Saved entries

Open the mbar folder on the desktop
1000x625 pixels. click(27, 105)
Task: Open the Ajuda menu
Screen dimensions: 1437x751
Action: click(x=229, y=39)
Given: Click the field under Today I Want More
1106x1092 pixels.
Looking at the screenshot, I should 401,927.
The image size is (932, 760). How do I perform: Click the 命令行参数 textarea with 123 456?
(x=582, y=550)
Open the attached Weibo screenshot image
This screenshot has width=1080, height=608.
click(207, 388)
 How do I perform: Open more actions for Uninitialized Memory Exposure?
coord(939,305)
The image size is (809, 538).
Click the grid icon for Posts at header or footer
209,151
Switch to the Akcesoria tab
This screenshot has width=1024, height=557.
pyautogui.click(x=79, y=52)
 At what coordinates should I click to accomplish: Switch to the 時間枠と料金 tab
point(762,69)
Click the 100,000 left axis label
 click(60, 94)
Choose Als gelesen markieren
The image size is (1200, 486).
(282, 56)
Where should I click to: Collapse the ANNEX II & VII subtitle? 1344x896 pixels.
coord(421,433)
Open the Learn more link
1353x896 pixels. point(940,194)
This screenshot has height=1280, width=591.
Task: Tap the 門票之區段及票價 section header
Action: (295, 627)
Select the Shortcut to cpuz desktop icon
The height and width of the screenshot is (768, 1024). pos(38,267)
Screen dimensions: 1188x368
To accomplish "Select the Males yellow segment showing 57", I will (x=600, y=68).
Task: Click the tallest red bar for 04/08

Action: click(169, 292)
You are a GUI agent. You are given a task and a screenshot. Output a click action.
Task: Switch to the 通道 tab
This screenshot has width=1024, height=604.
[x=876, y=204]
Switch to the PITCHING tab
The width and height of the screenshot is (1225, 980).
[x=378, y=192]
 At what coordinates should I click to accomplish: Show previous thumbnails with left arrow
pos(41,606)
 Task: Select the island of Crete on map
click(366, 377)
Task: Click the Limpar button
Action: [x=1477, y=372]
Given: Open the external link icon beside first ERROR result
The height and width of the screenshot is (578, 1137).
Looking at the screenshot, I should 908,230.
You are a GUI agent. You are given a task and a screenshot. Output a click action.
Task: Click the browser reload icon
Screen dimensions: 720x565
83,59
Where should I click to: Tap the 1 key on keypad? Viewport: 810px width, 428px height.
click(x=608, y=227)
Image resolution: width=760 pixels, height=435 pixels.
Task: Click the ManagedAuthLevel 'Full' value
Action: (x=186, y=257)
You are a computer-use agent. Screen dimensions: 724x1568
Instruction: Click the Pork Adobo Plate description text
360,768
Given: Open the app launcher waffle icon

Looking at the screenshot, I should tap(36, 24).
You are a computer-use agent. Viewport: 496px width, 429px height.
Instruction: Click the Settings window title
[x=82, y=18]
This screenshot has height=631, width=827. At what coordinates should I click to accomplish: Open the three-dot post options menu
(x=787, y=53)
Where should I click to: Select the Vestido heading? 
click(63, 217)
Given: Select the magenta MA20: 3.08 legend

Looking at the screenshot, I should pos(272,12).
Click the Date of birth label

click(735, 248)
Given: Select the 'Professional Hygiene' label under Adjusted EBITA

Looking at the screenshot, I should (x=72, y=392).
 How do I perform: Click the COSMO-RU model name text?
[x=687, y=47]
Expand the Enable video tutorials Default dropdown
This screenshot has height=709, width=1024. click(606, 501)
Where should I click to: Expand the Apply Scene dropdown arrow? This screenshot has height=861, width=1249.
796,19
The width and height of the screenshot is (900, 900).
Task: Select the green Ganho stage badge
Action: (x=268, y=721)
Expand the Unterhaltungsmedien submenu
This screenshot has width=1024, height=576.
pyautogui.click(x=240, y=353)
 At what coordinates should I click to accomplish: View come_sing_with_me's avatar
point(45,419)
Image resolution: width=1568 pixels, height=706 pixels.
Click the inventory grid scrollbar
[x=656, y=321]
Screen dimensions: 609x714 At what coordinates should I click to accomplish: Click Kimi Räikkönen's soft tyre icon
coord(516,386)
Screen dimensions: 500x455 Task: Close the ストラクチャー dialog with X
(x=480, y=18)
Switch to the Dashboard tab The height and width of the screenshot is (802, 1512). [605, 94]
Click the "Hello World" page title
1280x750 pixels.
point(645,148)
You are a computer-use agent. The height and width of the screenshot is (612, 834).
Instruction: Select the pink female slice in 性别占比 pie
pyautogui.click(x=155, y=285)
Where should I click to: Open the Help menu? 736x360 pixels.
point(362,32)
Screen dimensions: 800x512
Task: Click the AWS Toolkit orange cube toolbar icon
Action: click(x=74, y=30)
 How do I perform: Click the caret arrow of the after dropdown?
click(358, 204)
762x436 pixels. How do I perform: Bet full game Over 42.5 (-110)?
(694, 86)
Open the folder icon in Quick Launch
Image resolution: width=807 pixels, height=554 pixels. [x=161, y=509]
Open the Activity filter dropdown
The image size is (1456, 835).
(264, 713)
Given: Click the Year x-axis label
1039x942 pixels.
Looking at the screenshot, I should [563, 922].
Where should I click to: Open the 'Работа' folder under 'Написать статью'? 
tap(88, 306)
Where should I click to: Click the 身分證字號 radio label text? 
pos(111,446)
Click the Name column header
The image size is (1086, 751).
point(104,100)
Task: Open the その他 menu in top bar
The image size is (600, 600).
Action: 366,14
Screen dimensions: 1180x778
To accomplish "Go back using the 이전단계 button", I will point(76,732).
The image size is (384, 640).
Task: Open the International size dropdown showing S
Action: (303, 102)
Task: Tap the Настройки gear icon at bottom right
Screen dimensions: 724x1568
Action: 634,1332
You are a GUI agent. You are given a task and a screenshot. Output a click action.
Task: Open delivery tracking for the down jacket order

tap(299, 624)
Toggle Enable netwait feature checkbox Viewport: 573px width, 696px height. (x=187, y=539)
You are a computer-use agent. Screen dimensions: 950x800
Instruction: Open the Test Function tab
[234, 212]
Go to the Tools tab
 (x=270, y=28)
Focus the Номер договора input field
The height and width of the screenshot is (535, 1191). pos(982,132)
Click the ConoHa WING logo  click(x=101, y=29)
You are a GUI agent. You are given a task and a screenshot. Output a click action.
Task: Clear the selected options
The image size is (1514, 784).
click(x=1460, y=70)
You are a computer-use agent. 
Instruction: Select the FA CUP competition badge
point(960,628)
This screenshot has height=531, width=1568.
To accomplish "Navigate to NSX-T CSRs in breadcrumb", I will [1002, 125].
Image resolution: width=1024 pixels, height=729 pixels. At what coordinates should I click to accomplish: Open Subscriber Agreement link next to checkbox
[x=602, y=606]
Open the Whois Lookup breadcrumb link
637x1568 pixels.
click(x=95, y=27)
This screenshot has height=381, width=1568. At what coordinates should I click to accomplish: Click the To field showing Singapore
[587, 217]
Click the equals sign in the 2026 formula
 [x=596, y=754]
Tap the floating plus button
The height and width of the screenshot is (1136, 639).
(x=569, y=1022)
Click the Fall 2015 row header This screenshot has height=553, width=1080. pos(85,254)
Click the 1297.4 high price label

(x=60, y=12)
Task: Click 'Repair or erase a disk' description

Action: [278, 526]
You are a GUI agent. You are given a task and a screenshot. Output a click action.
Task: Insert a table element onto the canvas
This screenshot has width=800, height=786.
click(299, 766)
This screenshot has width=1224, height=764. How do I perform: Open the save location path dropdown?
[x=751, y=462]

■ The task
Your reply should consist of all the records, set down exactly.

■ Your solution
Open the mbar folder on the desktop
1000x625 pixels. click(27, 105)
Task: Open the Ajuda menu
Screen dimensions: 1437x751
Action: click(x=229, y=39)
Given: Click the field under Today I Want More
1106x1092 pixels.
Looking at the screenshot, I should 401,927.
The image size is (932, 760). How do I perform: Click the 命令行参数 textarea with 123 456?
(x=582, y=550)
Open the attached Weibo screenshot image
This screenshot has width=1080, height=608.
click(207, 388)
 How do I perform: Open more actions for Uninitialized Memory Exposure?
coord(939,305)
The image size is (809, 538).
Click the grid icon for Posts at header or footer
209,151
Switch to the Akcesoria tab
This screenshot has width=1024, height=557.
pyautogui.click(x=79, y=52)
 At what coordinates should I click to accomplish: Switch to the 時間枠と料金 tab
point(762,69)
Click the 100,000 left axis label
 click(60, 94)
Choose Als gelesen markieren
The image size is (1200, 486).
(282, 56)
Where should I click to: Collapse the ANNEX II & VII subtitle? 1344x896 pixels.
coord(421,433)
Open the Learn more link
1353x896 pixels. point(940,194)
This screenshot has height=1280, width=591.
Task: Tap the 門票之區段及票價 section header
Action: (295, 627)
Select the Shortcut to cpuz desktop icon
The height and width of the screenshot is (768, 1024). pos(38,267)
Screen dimensions: 1188x368
To accomplish "Select the Males yellow segment showing 57", I will (x=600, y=68).
Task: Click the tallest red bar for 04/08

Action: click(169, 292)
You are a GUI agent. You are given a task and a screenshot. Output a click action.
Task: Switch to the 通道 tab
This screenshot has width=1024, height=604.
[x=876, y=204]
Switch to the PITCHING tab
The width and height of the screenshot is (1225, 980).
[x=378, y=192]
 At what coordinates should I click to accomplish: Show previous thumbnails with left arrow
pos(41,606)
 Task: Select the island of Crete on map
click(366, 377)
Task: Click the Limpar button
Action: [x=1477, y=372]
Given: Open the external link icon beside first ERROR result
The height and width of the screenshot is (578, 1137).
Looking at the screenshot, I should 908,230.
You are a GUI agent. You are given a task and a screenshot. Output a click action.
Task: Click the browser reload icon
Screen dimensions: 720x565
83,59
Where should I click to: Tap the 1 key on keypad? Viewport: 810px width, 428px height.
click(x=608, y=227)
Image resolution: width=760 pixels, height=435 pixels.
Task: Click the ManagedAuthLevel 'Full' value
Action: (x=186, y=257)
You are a computer-use agent. Screen dimensions: 724x1568
Instruction: Click the Pork Adobo Plate description text
360,768
Given: Open the app launcher waffle icon

Looking at the screenshot, I should tap(36, 24).
You are a computer-use agent. Viewport: 496px width, 429px height.
Instruction: Click the Settings window title
[x=82, y=18]
This screenshot has height=631, width=827. At what coordinates should I click to accomplish: Open the three-dot post options menu
(x=787, y=53)
Where should I click to: Select the Vestido heading? 
click(63, 217)
Given: Select the magenta MA20: 3.08 legend

Looking at the screenshot, I should pos(272,12).
Click the Date of birth label

click(735, 248)
Given: Select the 'Professional Hygiene' label under Adjusted EBITA

Looking at the screenshot, I should (x=72, y=392).
 How do I perform: Click the COSMO-RU model name text?
[x=687, y=47]
Expand the Enable video tutorials Default dropdown
This screenshot has height=709, width=1024. click(606, 501)
Where should I click to: Expand the Apply Scene dropdown arrow? This screenshot has height=861, width=1249.
796,19
The width and height of the screenshot is (900, 900).
Task: Select the green Ganho stage badge
Action: (x=268, y=721)
Expand the Unterhaltungsmedien submenu
This screenshot has width=1024, height=576.
pyautogui.click(x=240, y=353)
 At what coordinates should I click to accomplish: View come_sing_with_me's avatar
point(45,419)
Image resolution: width=1568 pixels, height=706 pixels.
Click the inventory grid scrollbar
[x=656, y=321]
Screen dimensions: 609x714 At what coordinates should I click to accomplish: Click Kimi Räikkönen's soft tyre icon
coord(516,386)
Screen dimensions: 500x455 Task: Close the ストラクチャー dialog with X
(x=480, y=18)
Switch to the Dashboard tab The height and width of the screenshot is (802, 1512). [605, 94]
Click the "Hello World" page title
1280x750 pixels.
point(645,148)
You are a computer-use agent. The height and width of the screenshot is (612, 834).
Instruction: Select the pink female slice in 性别占比 pie
pyautogui.click(x=155, y=285)
Where should I click to: Open the Help menu? 736x360 pixels.
point(362,32)
Screen dimensions: 800x512
Task: Click the AWS Toolkit orange cube toolbar icon
Action: click(x=74, y=30)
 How do I perform: Click the caret arrow of the after dropdown?
click(358, 204)
762x436 pixels. How do I perform: Bet full game Over 42.5 (-110)?
(694, 86)
Open the folder icon in Quick Launch
Image resolution: width=807 pixels, height=554 pixels. [x=161, y=509]
Open the Activity filter dropdown
The image size is (1456, 835).
(264, 713)
Given: Click the Year x-axis label
1039x942 pixels.
Looking at the screenshot, I should [563, 922].
Where should I click to: Open the 'Работа' folder under 'Написать статью'? 
tap(88, 306)
Where should I click to: Click the 身分證字號 radio label text? 
pos(111,446)
Click the Name column header
The image size is (1086, 751).
point(104,100)
Task: Open the その他 menu in top bar
The image size is (600, 600).
Action: 366,14
Screen dimensions: 1180x778
To accomplish "Go back using the 이전단계 button", I will point(76,732).
The image size is (384, 640).
Task: Open the International size dropdown showing S
Action: (303, 102)
Task: Tap the Настройки gear icon at bottom right
Screen dimensions: 724x1568
Action: 634,1332
You are a GUI agent. You are given a task and a screenshot. Output a click action.
Task: Open delivery tracking for the down jacket order

tap(299, 624)
Toggle Enable netwait feature checkbox Viewport: 573px width, 696px height. (x=187, y=539)
You are a computer-use agent. Screen dimensions: 950x800
Instruction: Open the Test Function tab
[234, 212]
Go to the Tools tab
 (x=270, y=28)
Focus the Номер договора input field
The height and width of the screenshot is (535, 1191). pos(982,132)
Click the ConoHa WING logo  click(x=101, y=29)
You are a GUI agent. You are given a task and a screenshot. Output a click action.
Task: Clear the selected options
The image size is (1514, 784).
click(x=1460, y=70)
You are a computer-use agent. 
Instruction: Select the FA CUP competition badge
point(960,628)
This screenshot has height=531, width=1568.
To accomplish "Navigate to NSX-T CSRs in breadcrumb", I will [1002, 125].
Image resolution: width=1024 pixels, height=729 pixels. At what coordinates should I click to accomplish: Open Subscriber Agreement link next to checkbox
[x=602, y=606]
Open the Whois Lookup breadcrumb link
637x1568 pixels.
click(x=95, y=27)
This screenshot has height=381, width=1568. At what coordinates should I click to accomplish: Click the To field showing Singapore
[587, 217]
Click the equals sign in the 2026 formula
 [x=596, y=754]
Tap the floating plus button
The height and width of the screenshot is (1136, 639).
(x=569, y=1022)
Click the Fall 2015 row header This screenshot has height=553, width=1080. pos(85,254)
Click the 1297.4 high price label

(x=60, y=12)
Task: Click 'Repair or erase a disk' description

Action: [278, 526]
You are a GUI agent. You are given a task and a screenshot. Output a click action.
Task: Insert a table element onto the canvas
This screenshot has width=800, height=786.
click(299, 766)
This screenshot has width=1224, height=764. How do I perform: Open the save location path dropdown?
[x=751, y=462]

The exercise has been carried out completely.